**DATASET RECORDS**

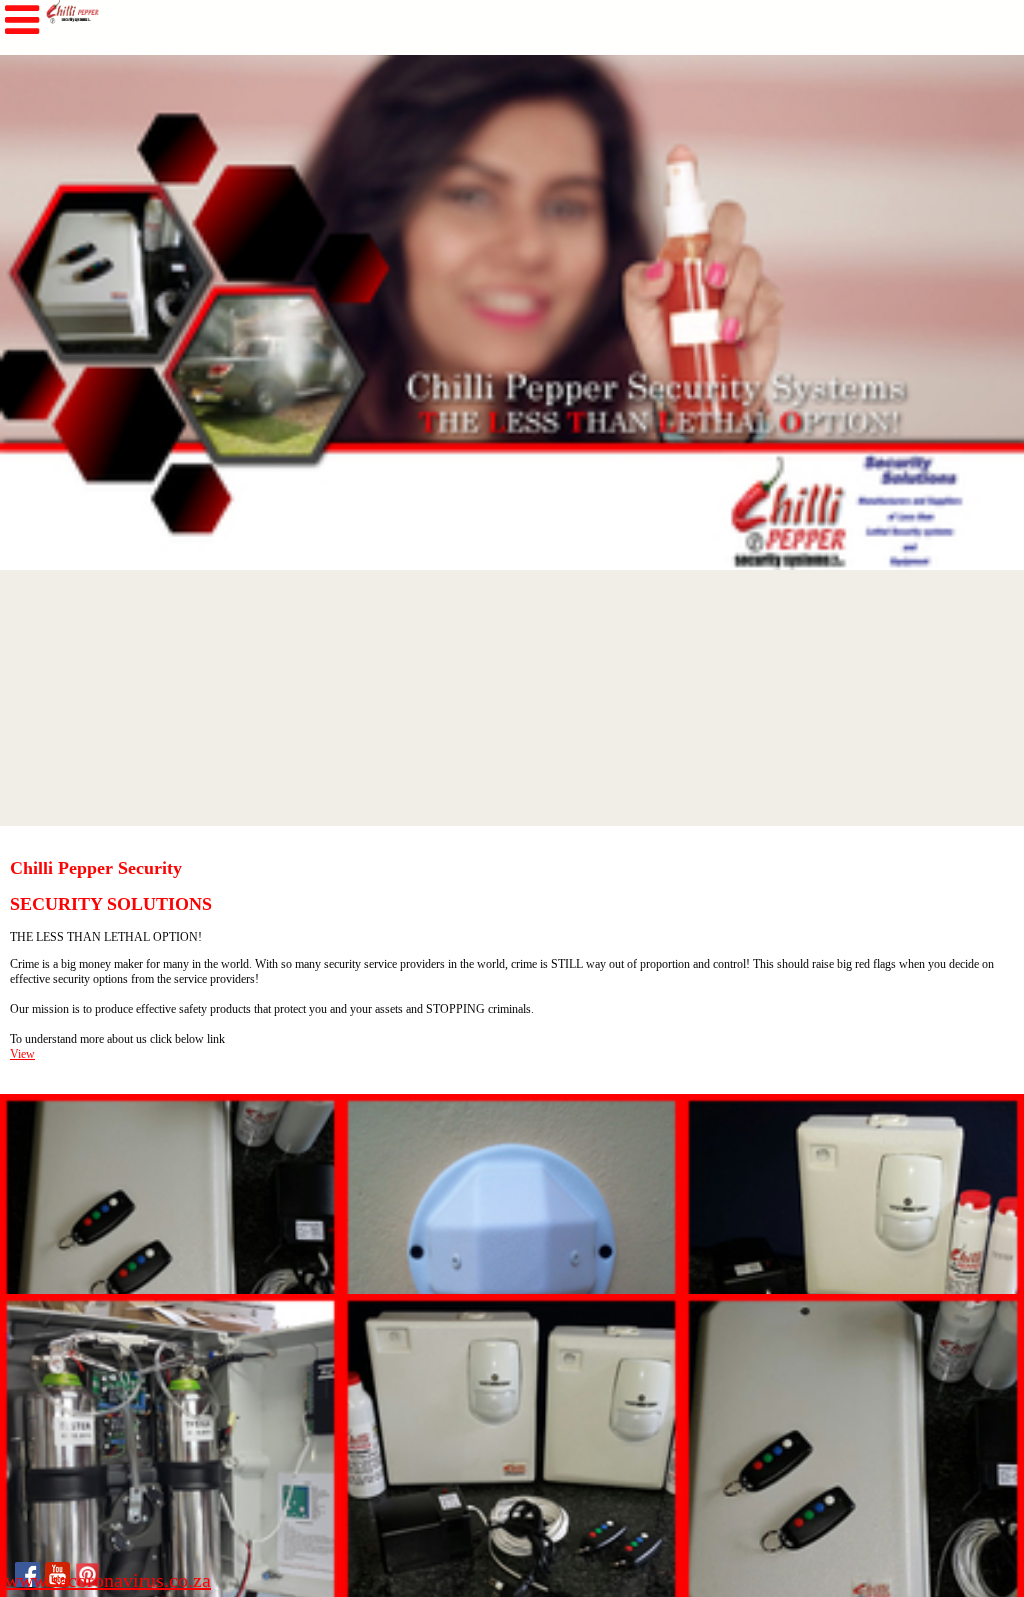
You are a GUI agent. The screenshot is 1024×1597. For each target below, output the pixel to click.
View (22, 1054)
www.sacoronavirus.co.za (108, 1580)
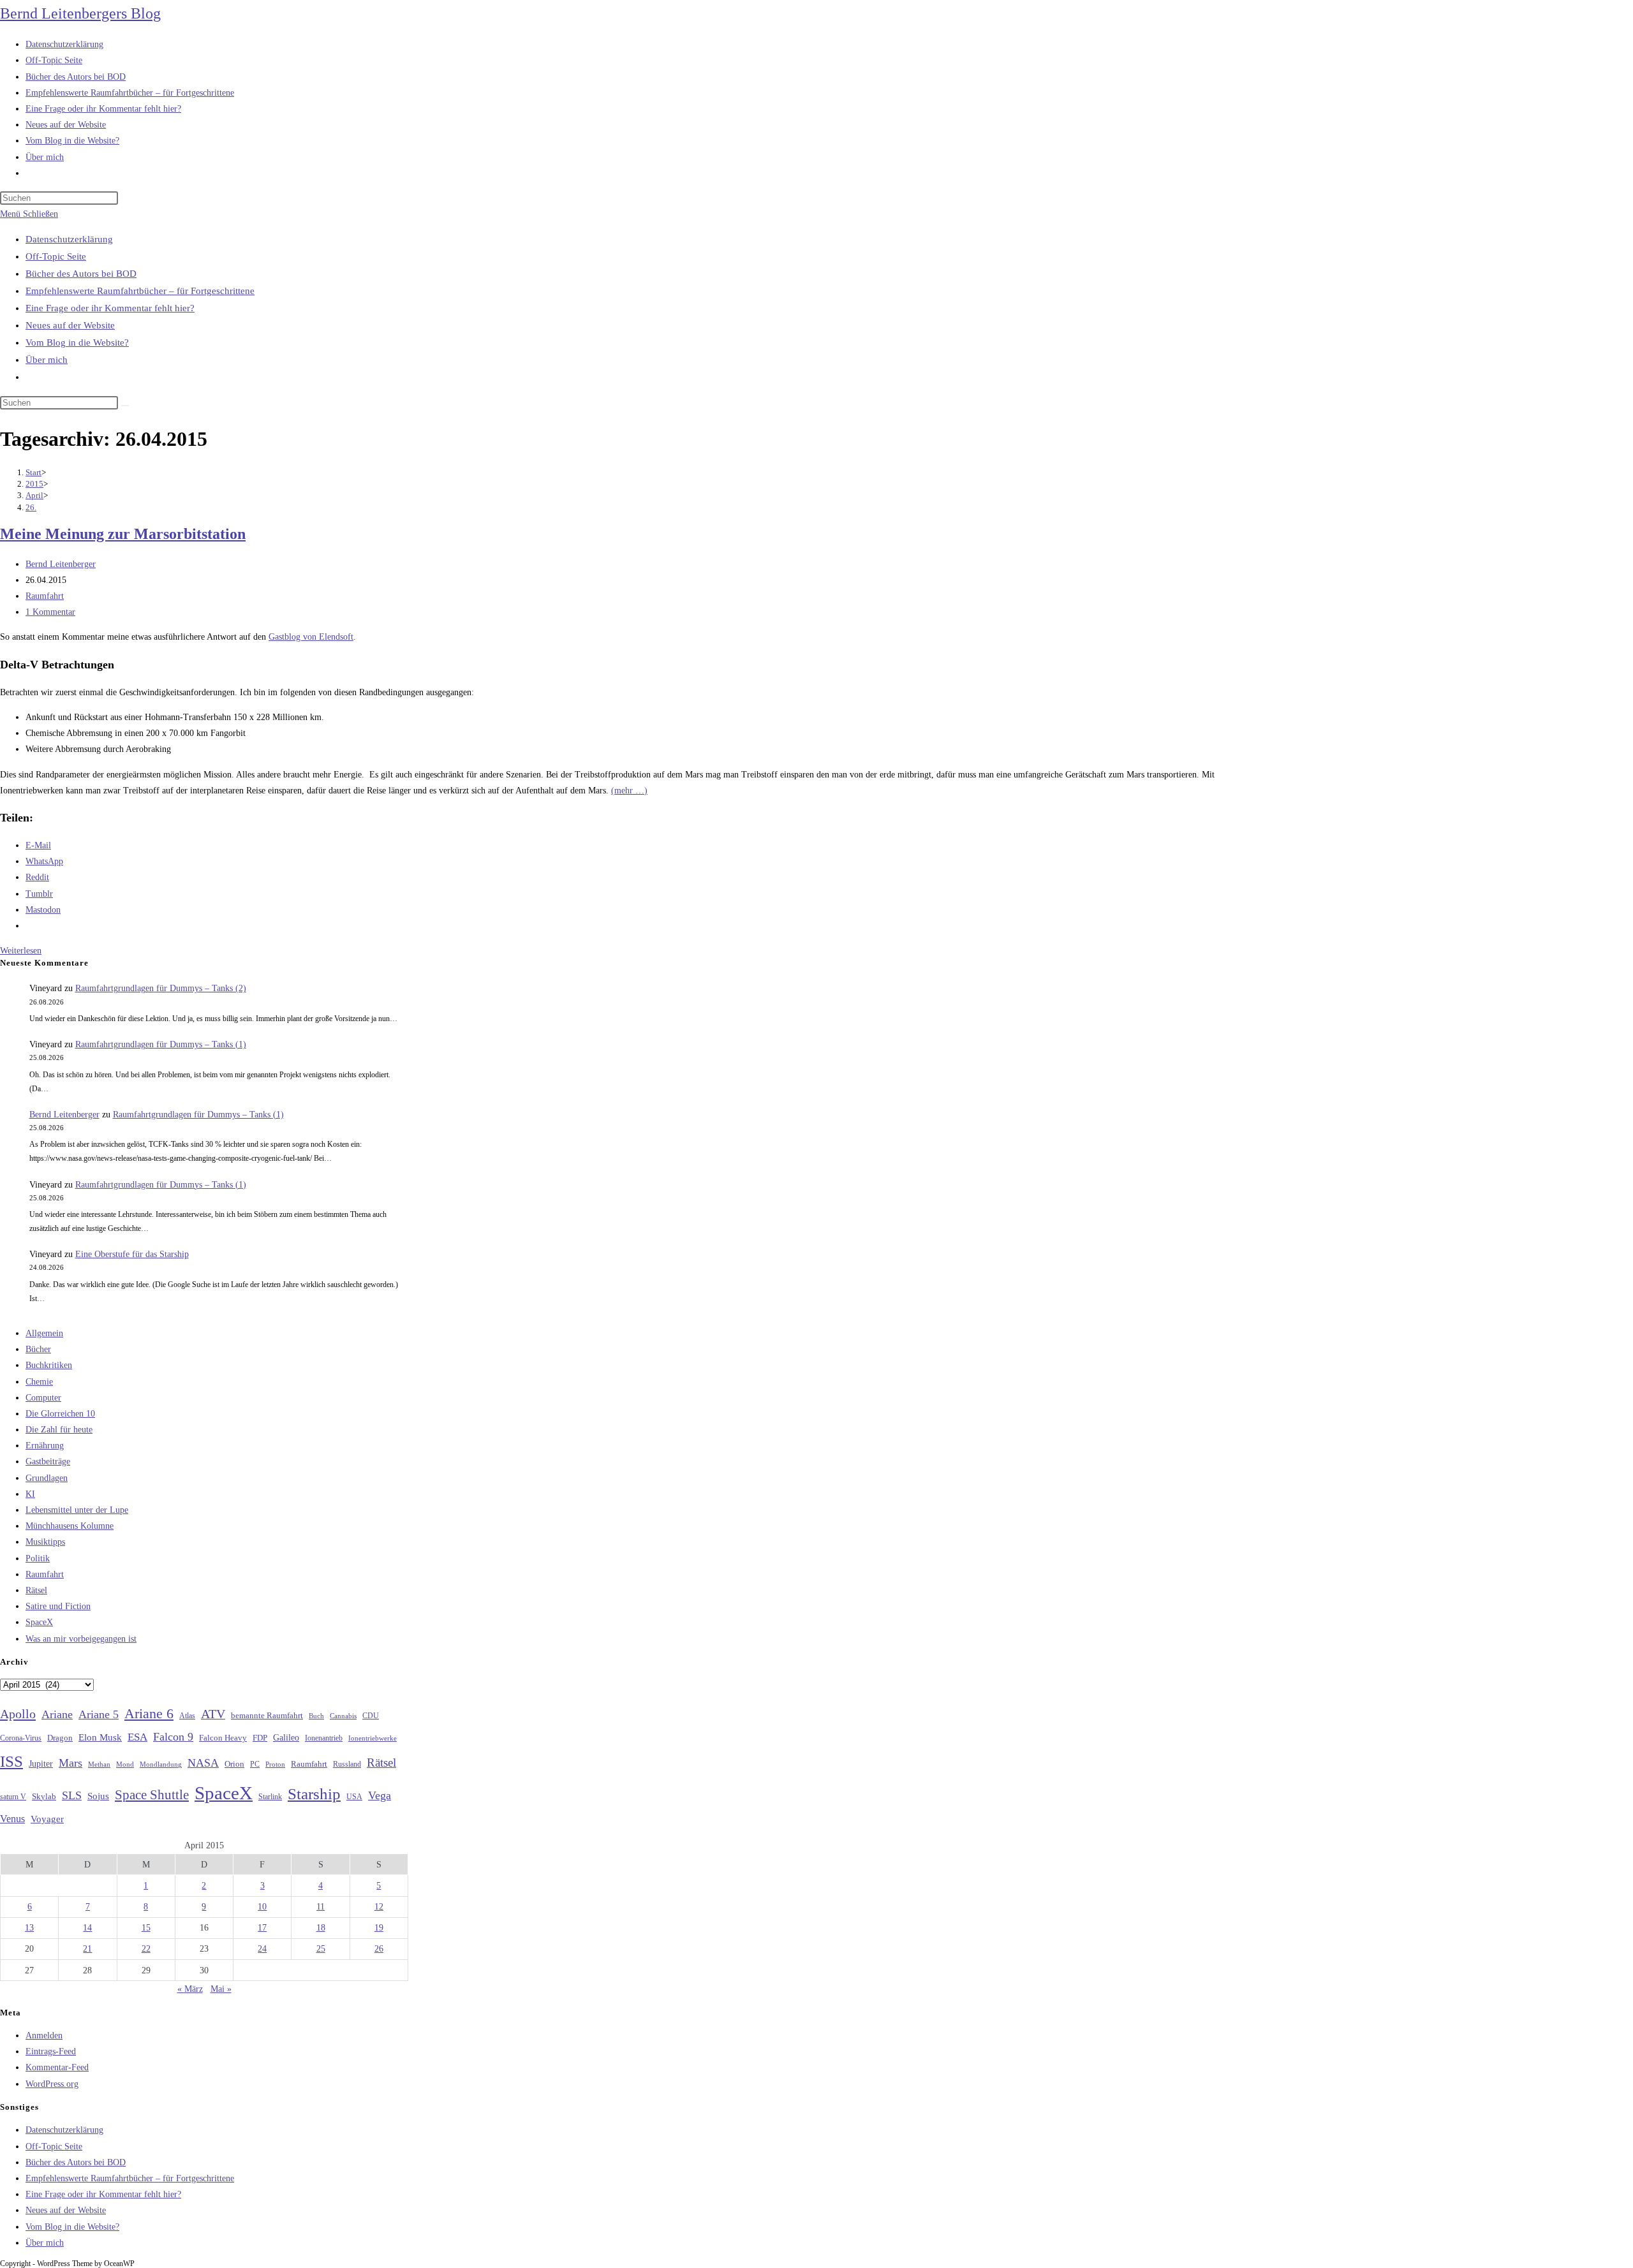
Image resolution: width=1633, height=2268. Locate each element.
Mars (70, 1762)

**PROMPT**
Once the line containing "Image resolution: width=1633, height=2268." is found, output it and each line after it through the end of the listing above, exactly, with nothing else.

**RESULT**
Image resolution: width=1633, height=2268. Locate each element.
Mars (70, 1762)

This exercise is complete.